Retour à Bollène, drame de Saïd Hamich

Retour à Bollène, de Saïd Hamich : une description sobre et très personnelle, presque documentaire,  des épines et échardes de l’émigration.

 

Nassim (Anas El Baz) revient à Bollène (Vaucluse) avec sa fiancée américaine. Ce retour aux sources pour celui qui vit et travaille depuis plusieurs années à Abu Dhabi ne se fait pas sans douleur.

D’une part, il se rend compte qu’il n’a plus grand-chose à voir avec sa famille bollénoise, confite dans une pratique de l’islam truffée de tabous, d’hypocrisies et d’interdits, réduite également à une certaine précarité (une de ses sœurs entre deux versets du Coran galère dans ses études de droit, son frère traficote des cornes de gazelle au cannabis, sa mère rêve de rentrer au Maroc, son père se casse le dos sous des serres maraîchères…).

Lui qui a réussi sa carrière brillamment déplore que ceux qu’il a laissés derrière lui, ses amis d’enfance, pataugent dans une certaine misère sociale plutôt pitoyable. Seule une ex-petite amie, désormais mère célibataire, se dit heureuse.

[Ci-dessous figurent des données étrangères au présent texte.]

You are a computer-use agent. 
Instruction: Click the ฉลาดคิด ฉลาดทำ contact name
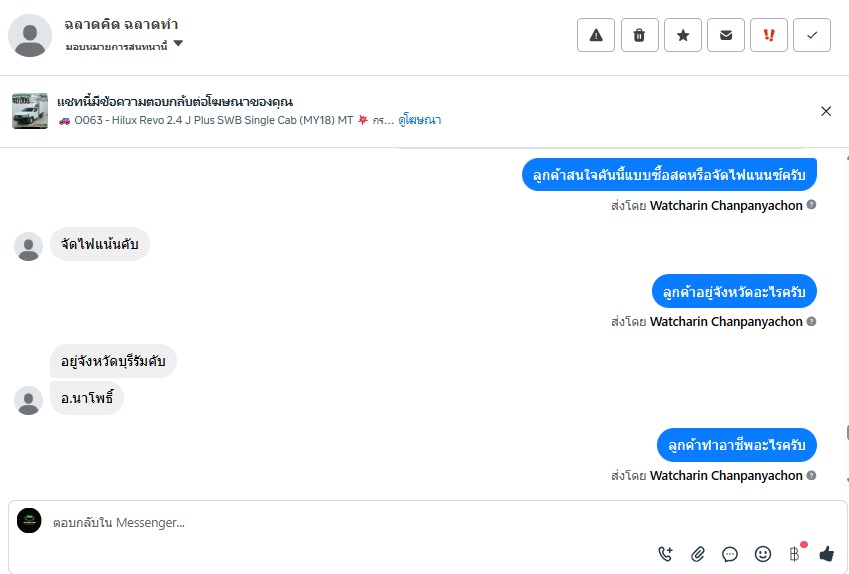point(121,24)
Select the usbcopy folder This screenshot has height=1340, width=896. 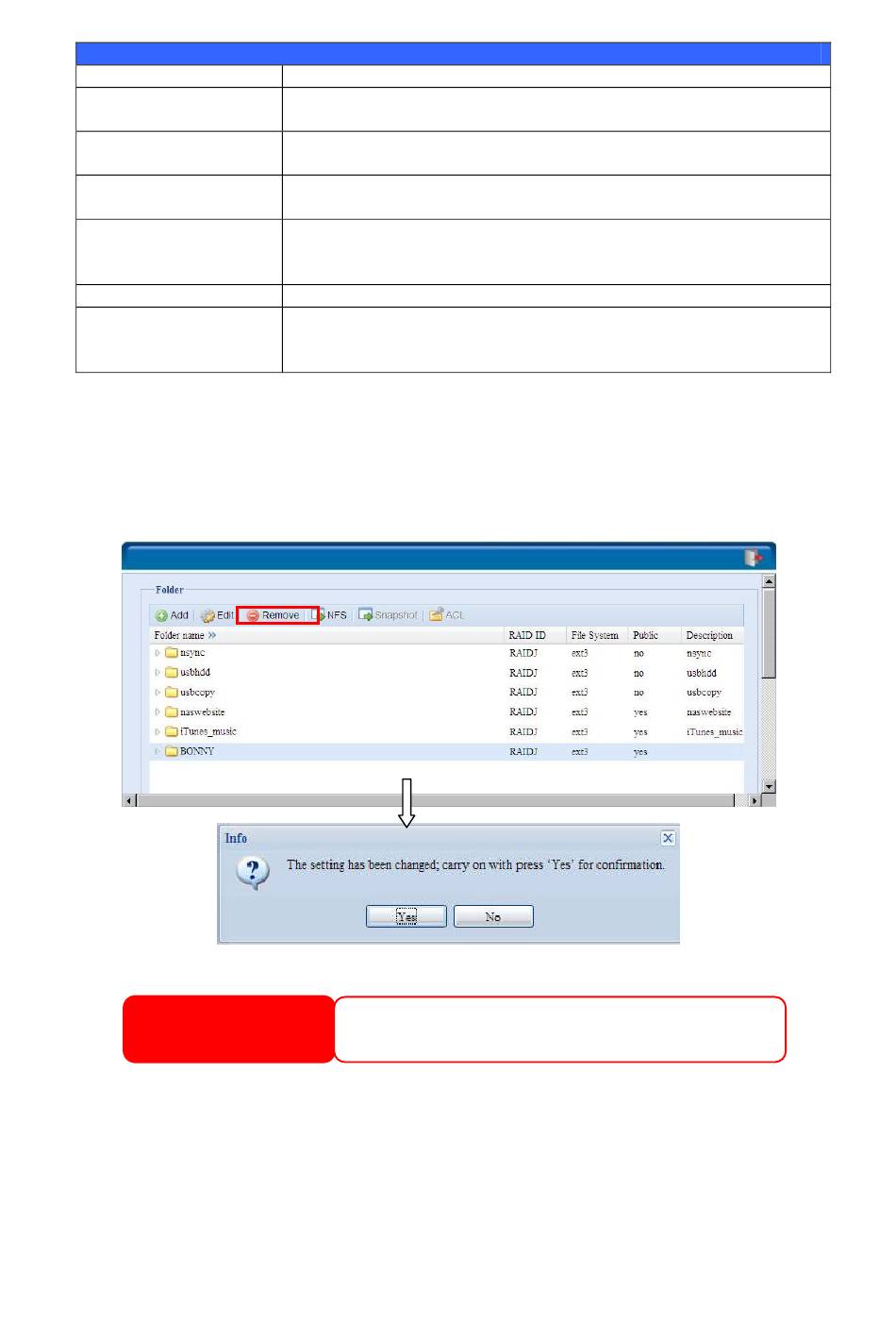197,693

Fils d’immigrés venus du Maghreb, Nassim a donc à son tour émigré vers les Émirats arabes, parce qu’à Bollène, à l’évidence, s’épanouir lui serait impossible.

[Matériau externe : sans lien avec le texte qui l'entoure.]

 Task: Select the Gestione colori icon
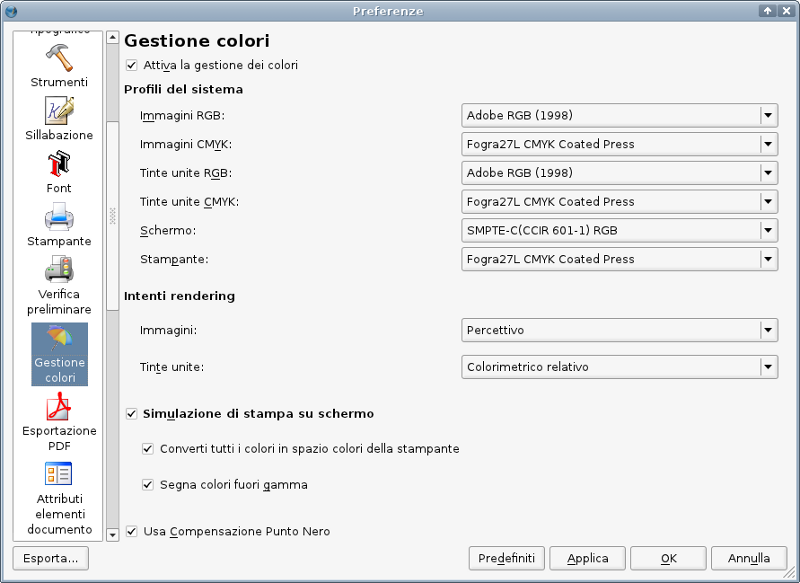(x=59, y=340)
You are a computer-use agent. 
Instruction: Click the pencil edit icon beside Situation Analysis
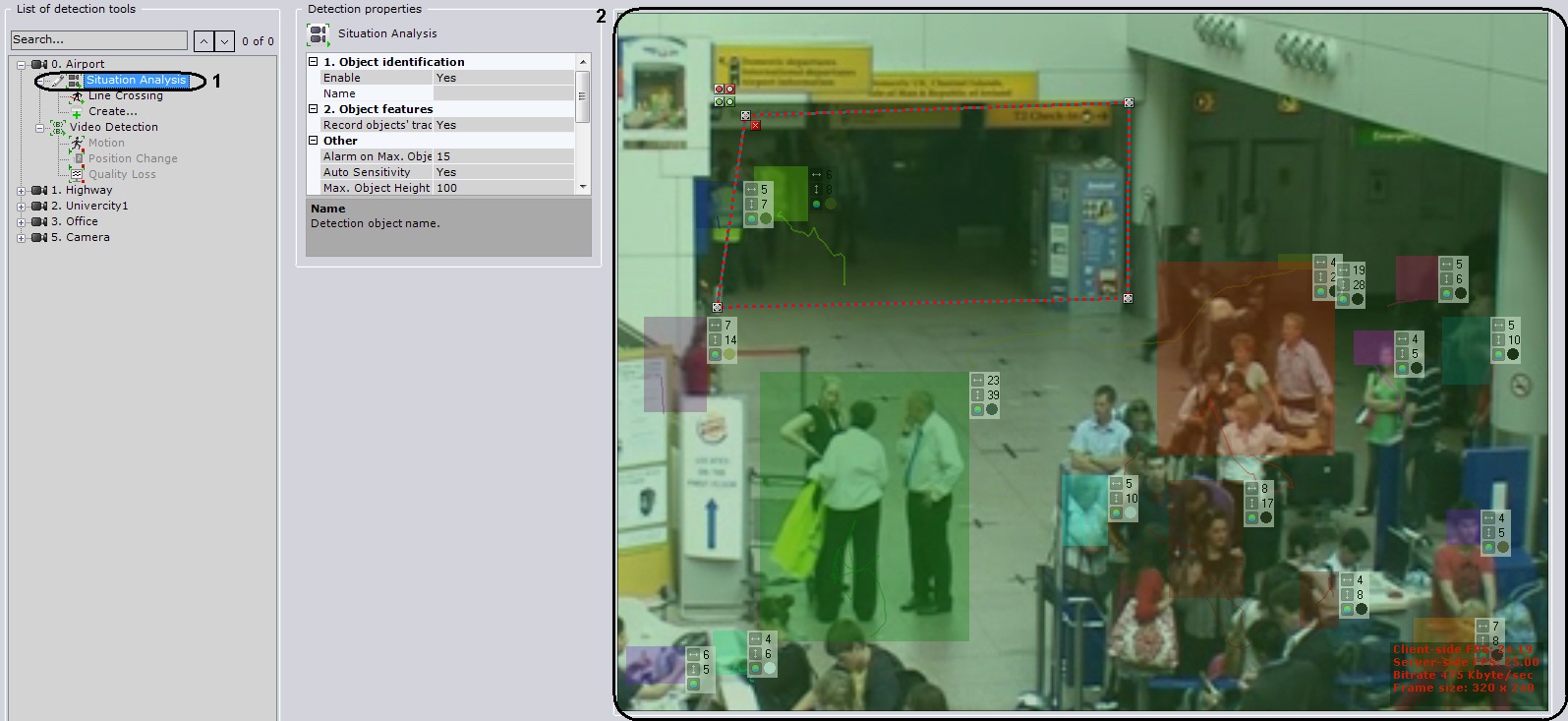(58, 81)
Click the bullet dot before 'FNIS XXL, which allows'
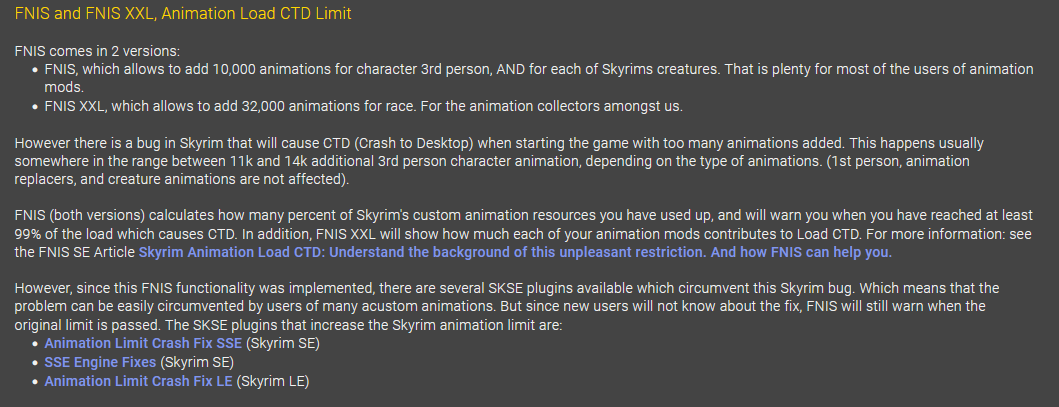The image size is (1059, 407). [x=35, y=107]
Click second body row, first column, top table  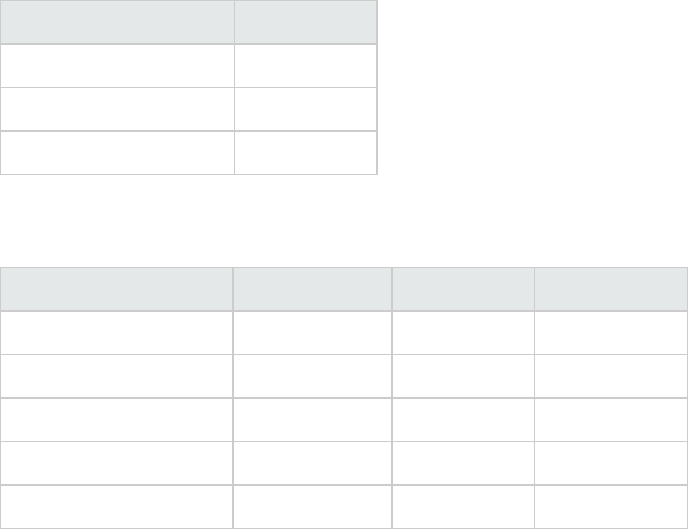coord(117,109)
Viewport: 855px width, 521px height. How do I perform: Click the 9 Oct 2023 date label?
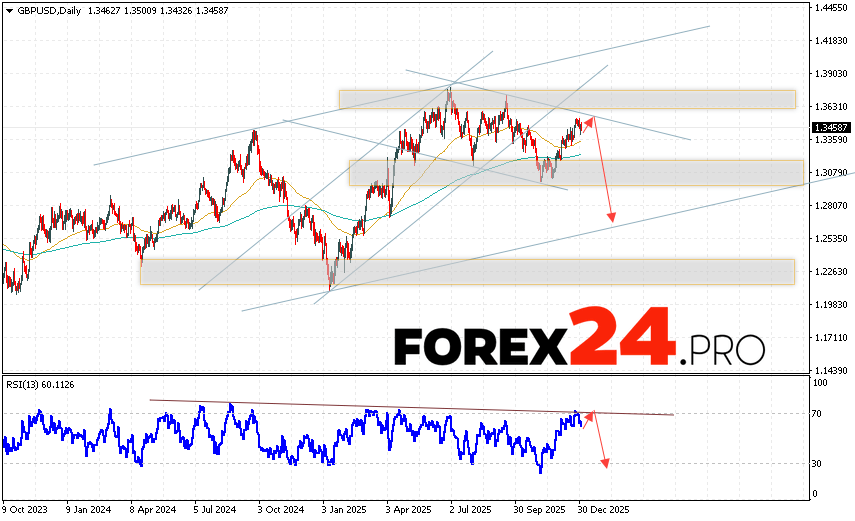pyautogui.click(x=26, y=507)
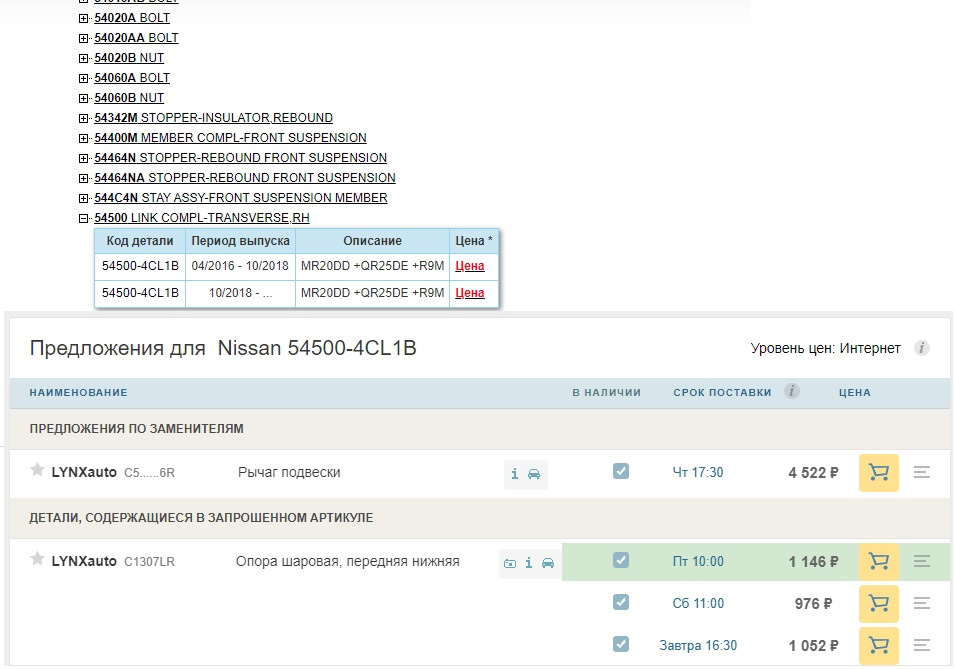The width and height of the screenshot is (955, 669).
Task: Expand the 54400M MEMBER COMPL-FRONT SUSPENSION entry
Action: click(82, 137)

Retour à Bollène est d’abord le portrait d’une ville « tombée » aux mains de Marie-Claude Bompard, de la Ligue du Sud* à la douce devise « Identité, efficacité, sécurité », où les quartiers pauvres peuplés de Maghrébins sont complètement désenclavés et ghettoïsés, où les anciens communistes votent pour l’extrême droite, où les moyens accordés à la police sont disproportionnés, où l’on cultive en dépit du réel l’idée d’une France blanche (voir campagne d’affichage municipale ci-dessous) crispée autour de peurs irraisonnées.

Affiche-ville-de-BOLLENE

Aussi bien, Retour à Bollène esquisse également les désarrois nés des non-dits. La tendresse, l’amour ont du mal à s’exprimer dans les cercles familiaux où sont cultivées rudesse et virilité.

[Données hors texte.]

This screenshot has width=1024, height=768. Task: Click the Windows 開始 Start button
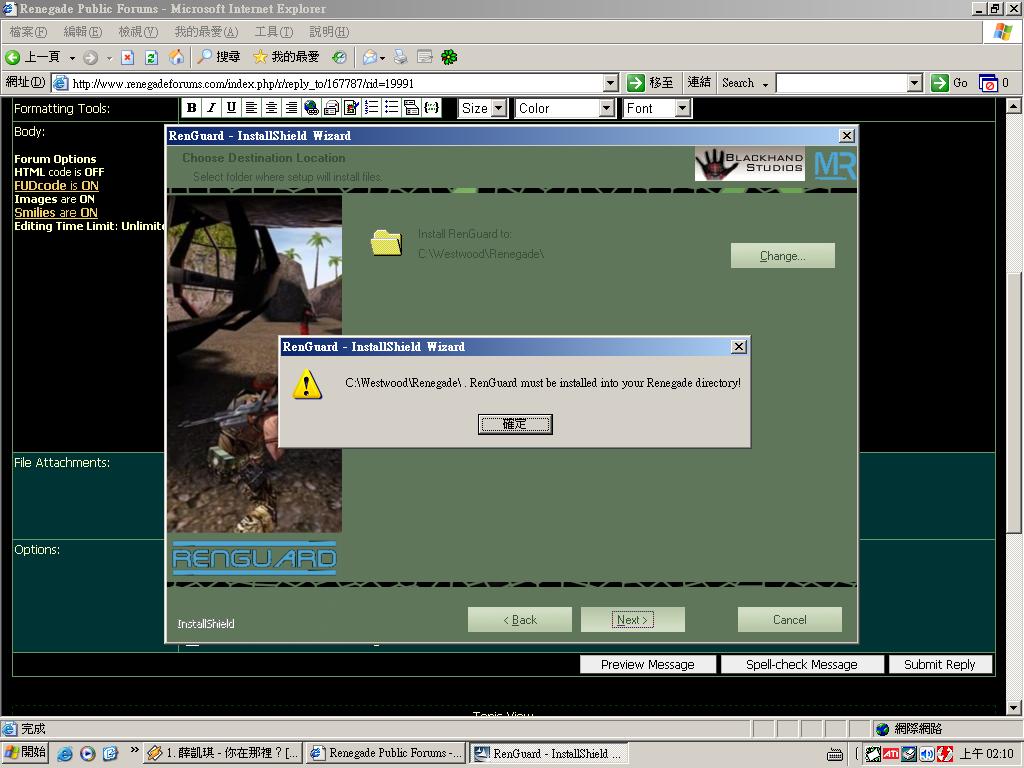(x=25, y=752)
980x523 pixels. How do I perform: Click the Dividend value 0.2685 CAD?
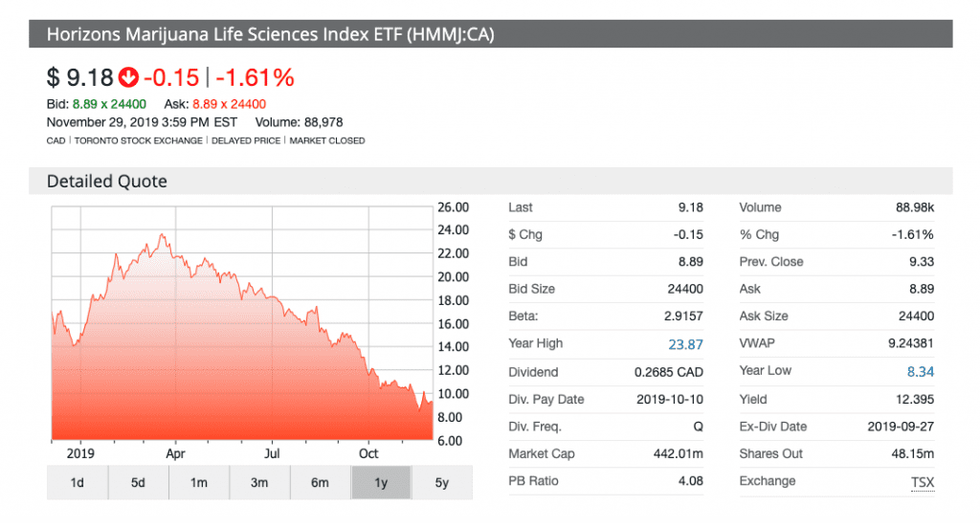669,372
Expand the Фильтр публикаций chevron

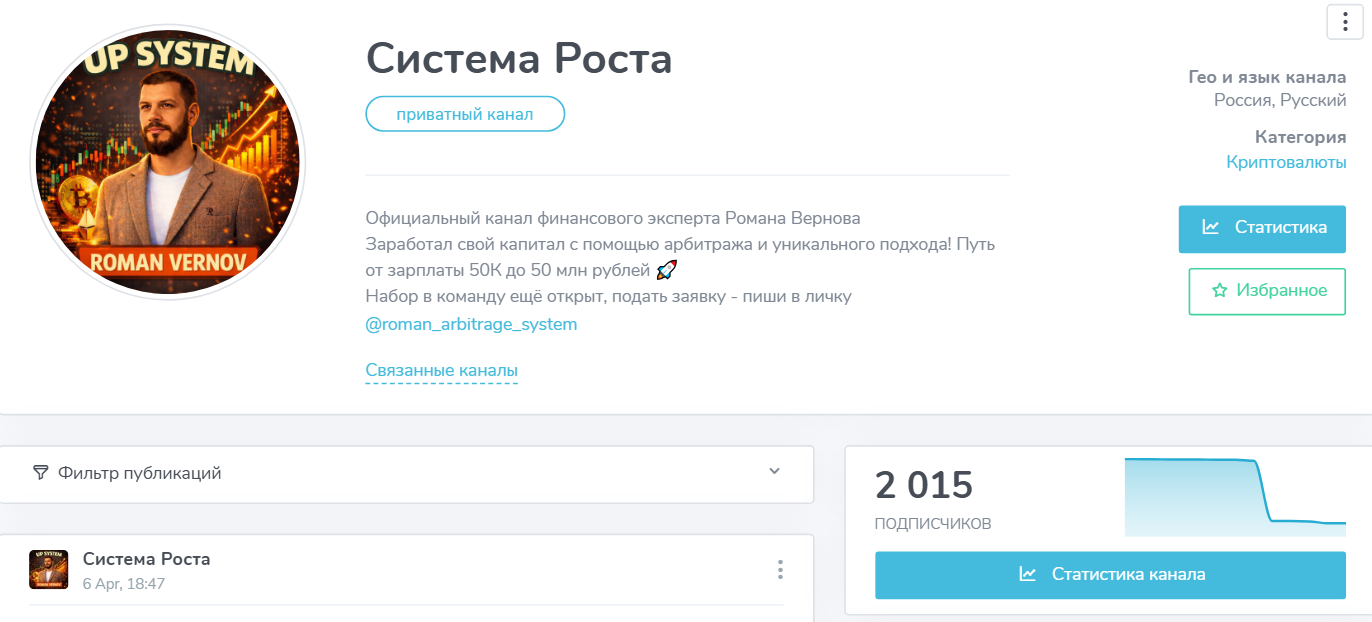[774, 472]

L’air de rien, Retour à Bollène dessine en creux le panorama peu reluisant d’une France étouffante, victime de choix politiques malheureux, peuplée de citoyen·ne·s déconsidéré·e·s, traversée d’idéologies insidieuses et rances. Plutôt que se complaire dans cette atmosphère, Nassim le héros de Retour à Bollène optera pour l’exil, la fuite – le mouvement étant souvent une bonne façon de ne pas pourrir sur pied. De rester en vie.

* La Ligue du Sud est un parti xénophobe fondé par son mari Jacques Bompard, quant à lui maire d’Orange.


Retour à Bollène, drame réaliste franco-marocain – De Saïd Hamich – Avec Anas El Baz, Kate Colebrook… – Sortie le 30 mai 2018 – Durée : 1h07 – Prix Contrebande au festival international du film indépendant de Bordeaux.